[[ EXERCISE MATERIAL open ]]

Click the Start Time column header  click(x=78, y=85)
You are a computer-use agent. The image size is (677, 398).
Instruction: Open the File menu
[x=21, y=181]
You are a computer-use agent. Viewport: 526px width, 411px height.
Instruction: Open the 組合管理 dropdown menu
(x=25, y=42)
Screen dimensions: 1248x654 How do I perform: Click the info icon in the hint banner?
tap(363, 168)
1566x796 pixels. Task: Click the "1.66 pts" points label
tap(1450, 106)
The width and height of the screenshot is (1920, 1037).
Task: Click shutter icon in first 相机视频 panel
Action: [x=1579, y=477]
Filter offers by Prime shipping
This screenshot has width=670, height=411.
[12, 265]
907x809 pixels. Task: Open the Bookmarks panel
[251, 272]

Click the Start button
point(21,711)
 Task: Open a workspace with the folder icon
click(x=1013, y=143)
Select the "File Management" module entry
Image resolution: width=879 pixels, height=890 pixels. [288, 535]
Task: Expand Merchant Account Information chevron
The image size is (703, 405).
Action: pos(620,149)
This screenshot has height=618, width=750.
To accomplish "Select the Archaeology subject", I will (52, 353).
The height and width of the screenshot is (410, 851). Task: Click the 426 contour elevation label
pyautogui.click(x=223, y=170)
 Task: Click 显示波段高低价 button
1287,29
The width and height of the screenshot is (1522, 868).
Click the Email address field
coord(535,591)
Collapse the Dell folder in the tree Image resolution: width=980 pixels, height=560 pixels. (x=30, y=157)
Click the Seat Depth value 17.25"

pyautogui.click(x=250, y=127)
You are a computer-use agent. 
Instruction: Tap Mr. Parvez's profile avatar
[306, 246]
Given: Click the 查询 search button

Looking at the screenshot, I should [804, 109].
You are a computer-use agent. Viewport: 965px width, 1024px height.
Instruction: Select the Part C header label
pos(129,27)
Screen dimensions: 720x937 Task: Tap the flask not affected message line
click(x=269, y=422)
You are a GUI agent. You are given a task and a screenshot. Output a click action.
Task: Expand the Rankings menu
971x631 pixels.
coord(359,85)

[[ EXERCISE MATERIAL closed ]]

● **WORK TASK**
If the word "Viewport" appears in a line above, copy that line.

● **FINISHED EXERCISE**
You are a computer-use agent. Viewport: 526px width, 411px height.
You are a computer-use agent. Viewport: 965px width, 1024px height.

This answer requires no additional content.